What to work on. Rewrite the entries from the line that contains "You are a GUI" through the end of the entries, replacing every "screenshot" with "screen capture" and changing nothing else. Omit the pictures.

Data excerpts.
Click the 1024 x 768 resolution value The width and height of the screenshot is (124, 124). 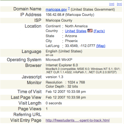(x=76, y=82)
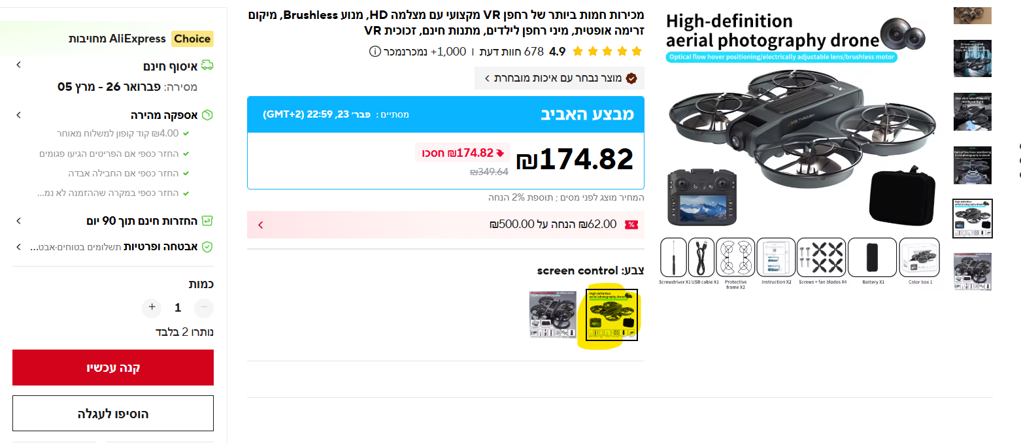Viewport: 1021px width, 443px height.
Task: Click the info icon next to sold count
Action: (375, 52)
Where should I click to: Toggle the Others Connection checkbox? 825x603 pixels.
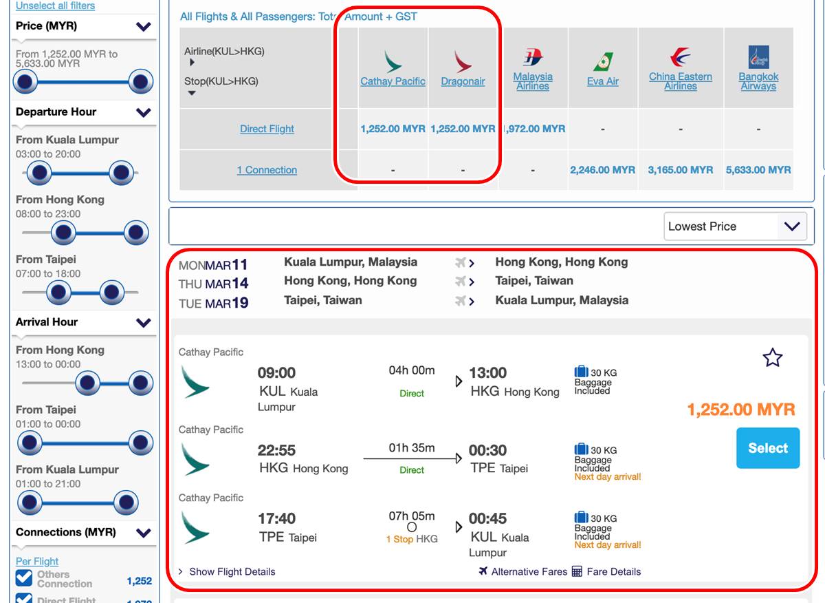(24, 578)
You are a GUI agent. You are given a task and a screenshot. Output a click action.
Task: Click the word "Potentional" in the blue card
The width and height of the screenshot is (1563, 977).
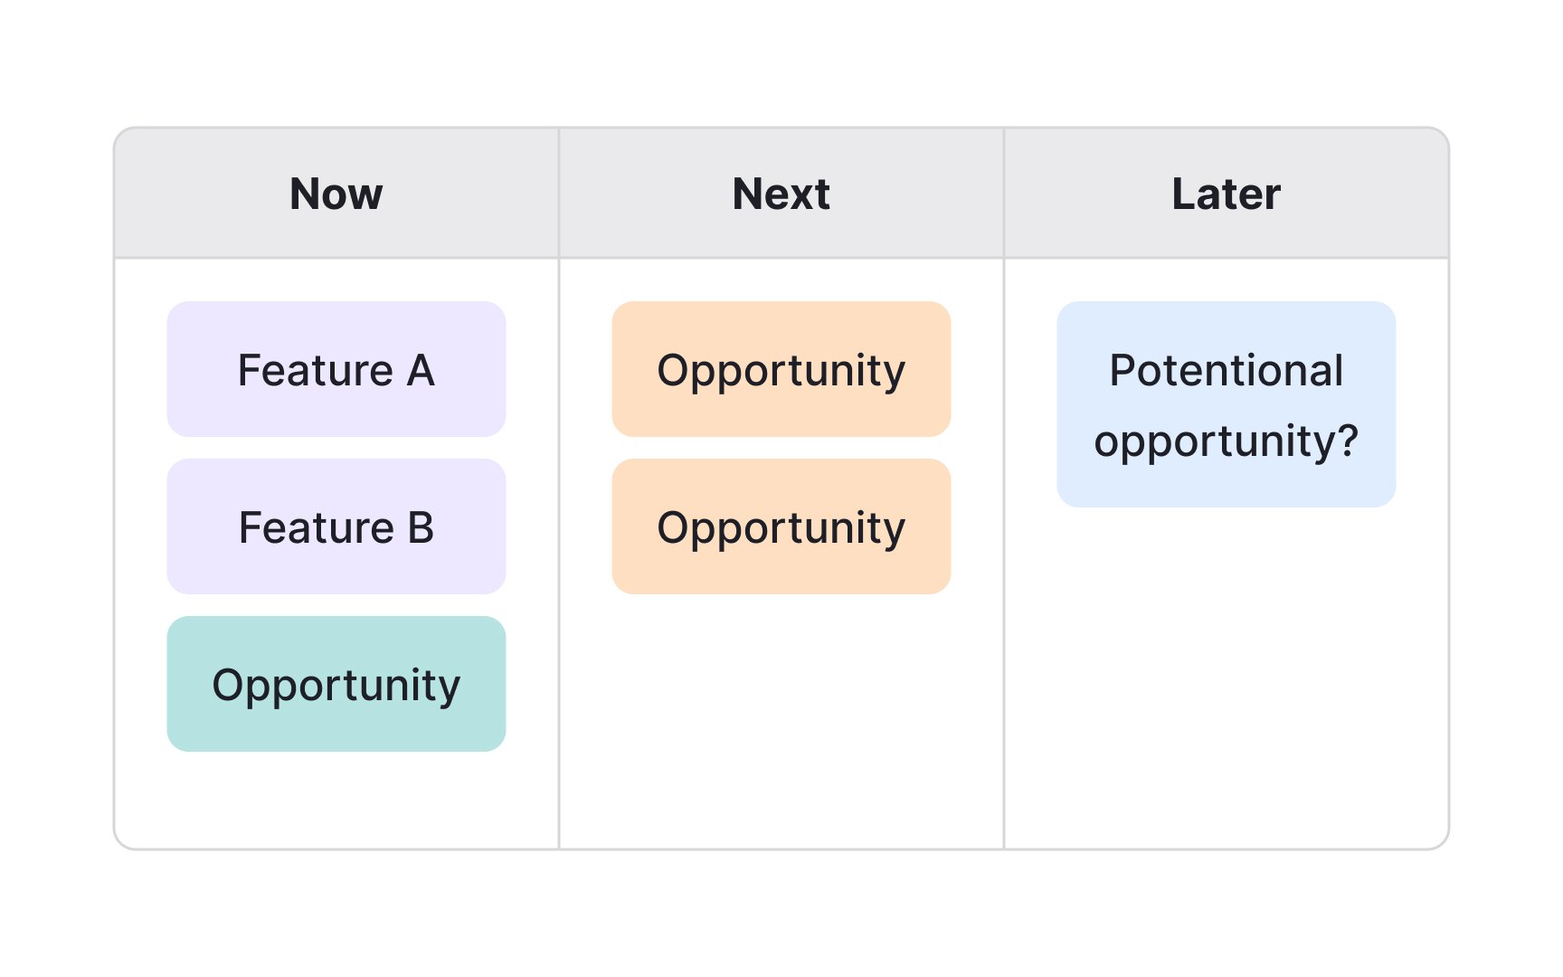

Written response.
You are a GUI agent. You are given a task and a screen capture. Output a click action.
Task: Click the word "Potentional" in the blue card
The width and height of the screen capture is (1563, 977).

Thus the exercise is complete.